[Dataset entries]
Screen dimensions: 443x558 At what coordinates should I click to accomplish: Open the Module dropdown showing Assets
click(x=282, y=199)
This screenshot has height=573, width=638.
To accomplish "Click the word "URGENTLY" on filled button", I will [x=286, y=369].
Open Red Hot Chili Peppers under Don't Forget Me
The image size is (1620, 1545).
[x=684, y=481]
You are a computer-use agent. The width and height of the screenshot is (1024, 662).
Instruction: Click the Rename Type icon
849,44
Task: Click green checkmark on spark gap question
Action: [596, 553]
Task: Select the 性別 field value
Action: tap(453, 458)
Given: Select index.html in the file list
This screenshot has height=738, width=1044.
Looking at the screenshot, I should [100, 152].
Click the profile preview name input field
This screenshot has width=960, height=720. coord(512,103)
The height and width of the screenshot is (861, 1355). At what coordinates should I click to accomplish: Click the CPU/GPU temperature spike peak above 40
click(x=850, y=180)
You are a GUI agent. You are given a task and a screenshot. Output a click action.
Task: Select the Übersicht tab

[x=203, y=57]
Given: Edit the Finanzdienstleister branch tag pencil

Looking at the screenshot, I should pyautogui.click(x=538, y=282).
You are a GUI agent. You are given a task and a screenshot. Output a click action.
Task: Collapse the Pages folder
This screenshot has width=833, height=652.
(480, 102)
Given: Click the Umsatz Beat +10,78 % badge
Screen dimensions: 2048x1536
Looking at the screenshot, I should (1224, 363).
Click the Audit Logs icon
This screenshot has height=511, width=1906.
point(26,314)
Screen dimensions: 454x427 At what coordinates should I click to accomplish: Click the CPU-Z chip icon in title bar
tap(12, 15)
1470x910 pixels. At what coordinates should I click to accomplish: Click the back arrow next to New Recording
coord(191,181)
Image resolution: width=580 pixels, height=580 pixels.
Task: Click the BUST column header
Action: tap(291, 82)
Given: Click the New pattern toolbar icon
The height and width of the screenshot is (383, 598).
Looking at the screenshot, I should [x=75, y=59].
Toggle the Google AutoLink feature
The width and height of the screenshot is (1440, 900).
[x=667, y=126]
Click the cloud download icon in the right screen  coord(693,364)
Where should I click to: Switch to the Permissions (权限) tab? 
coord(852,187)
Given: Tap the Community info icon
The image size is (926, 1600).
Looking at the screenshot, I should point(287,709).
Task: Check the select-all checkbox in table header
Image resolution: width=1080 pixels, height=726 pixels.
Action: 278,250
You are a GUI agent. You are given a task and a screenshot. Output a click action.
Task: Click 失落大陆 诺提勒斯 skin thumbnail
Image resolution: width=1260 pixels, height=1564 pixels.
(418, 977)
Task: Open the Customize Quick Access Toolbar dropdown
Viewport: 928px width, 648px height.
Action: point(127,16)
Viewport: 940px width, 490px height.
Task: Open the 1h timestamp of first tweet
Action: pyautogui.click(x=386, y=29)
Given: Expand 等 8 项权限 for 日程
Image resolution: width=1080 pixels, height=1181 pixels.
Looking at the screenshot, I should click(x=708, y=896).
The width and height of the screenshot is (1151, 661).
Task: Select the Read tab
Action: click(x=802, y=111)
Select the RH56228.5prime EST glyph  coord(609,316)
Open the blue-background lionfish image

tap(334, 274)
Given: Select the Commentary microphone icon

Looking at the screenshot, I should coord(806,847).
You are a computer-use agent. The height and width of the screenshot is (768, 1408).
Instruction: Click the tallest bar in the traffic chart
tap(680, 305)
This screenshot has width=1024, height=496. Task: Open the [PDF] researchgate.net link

Aim of the exercise: All the entries must be retyped exactly.

Answer below:
Screen dimensions: 443x558 At what coordinates should I click to accomplish: Open the Module dropdown showing Assets
click(x=282, y=199)
This screenshot has height=573, width=638.
To accomplish "Click the word "URGENTLY" on filled button", I will [x=286, y=369].
Open Red Hot Chili Peppers under Don't Forget Me
The image size is (1620, 1545).
[x=684, y=481]
You are a computer-use agent. The width and height of the screenshot is (1024, 662).
Instruction: Click the Rename Type icon
849,44
Task: Click green checkmark on spark gap question
Action: [596, 553]
Task: Select the 性別 field value
Action: tap(453, 458)
Given: Select index.html in the file list
This screenshot has height=738, width=1044.
Looking at the screenshot, I should [100, 152].
Click the profile preview name input field
This screenshot has width=960, height=720. coord(512,103)
The height and width of the screenshot is (861, 1355). At what coordinates should I click to accomplish: Click the CPU/GPU temperature spike peak above 40
click(x=850, y=180)
You are a GUI agent. You are given a task and a screenshot. Output a click action.
Task: Select the Übersicht tab

[x=203, y=57]
Given: Edit the Finanzdienstleister branch tag pencil

Looking at the screenshot, I should pyautogui.click(x=538, y=282).
You are a GUI agent. You are given a task and a screenshot. Output a click action.
Task: Collapse the Pages folder
This screenshot has width=833, height=652.
(480, 102)
Given: Click the Umsatz Beat +10,78 % badge
Screen dimensions: 2048x1536
Looking at the screenshot, I should (1224, 363).
Click the Audit Logs icon
This screenshot has height=511, width=1906.
point(26,314)
Screen dimensions: 454x427 At what coordinates should I click to accomplish: Click the CPU-Z chip icon in title bar
tap(12, 15)
1470x910 pixels. At what coordinates should I click to accomplish: Click the back arrow next to New Recording
coord(191,181)
Image resolution: width=580 pixels, height=580 pixels.
Task: Click the BUST column header
Action: tap(291, 82)
Given: Click the New pattern toolbar icon
The height and width of the screenshot is (383, 598).
Looking at the screenshot, I should [x=75, y=59].
Toggle the Google AutoLink feature
The width and height of the screenshot is (1440, 900).
[x=667, y=126]
Click the cloud download icon in the right screen  coord(693,364)
Where should I click to: Switch to the Permissions (权限) tab? 
coord(852,187)
Given: Tap the Community info icon
The image size is (926, 1600).
Looking at the screenshot, I should point(287,709).
Task: Check the select-all checkbox in table header
Image resolution: width=1080 pixels, height=726 pixels.
Action: 278,250
You are a GUI agent. You are given a task and a screenshot. Output a click action.
Task: Click 失落大陆 诺提勒斯 skin thumbnail
Image resolution: width=1260 pixels, height=1564 pixels.
(418, 977)
Task: Open the Customize Quick Access Toolbar dropdown
Viewport: 928px width, 648px height.
Action: point(127,16)
Viewport: 940px width, 490px height.
Task: Open the 1h timestamp of first tweet
Action: pyautogui.click(x=386, y=29)
Given: Expand 等 8 项权限 for 日程
Image resolution: width=1080 pixels, height=1181 pixels.
Looking at the screenshot, I should click(x=708, y=896).
The width and height of the screenshot is (1151, 661).
Task: Select the Read tab
Action: click(x=802, y=111)
Select the RH56228.5prime EST glyph  coord(609,316)
Open the blue-background lionfish image

tap(334, 274)
Given: Select the Commentary microphone icon

Looking at the screenshot, I should coord(806,847).
You are a computer-use agent. The height and width of the screenshot is (768, 1408).
Instruction: Click the tallest bar in the traffic chart
tap(680, 305)
This screenshot has width=1024, height=496. Task: Open the [PDF] researchgate.net link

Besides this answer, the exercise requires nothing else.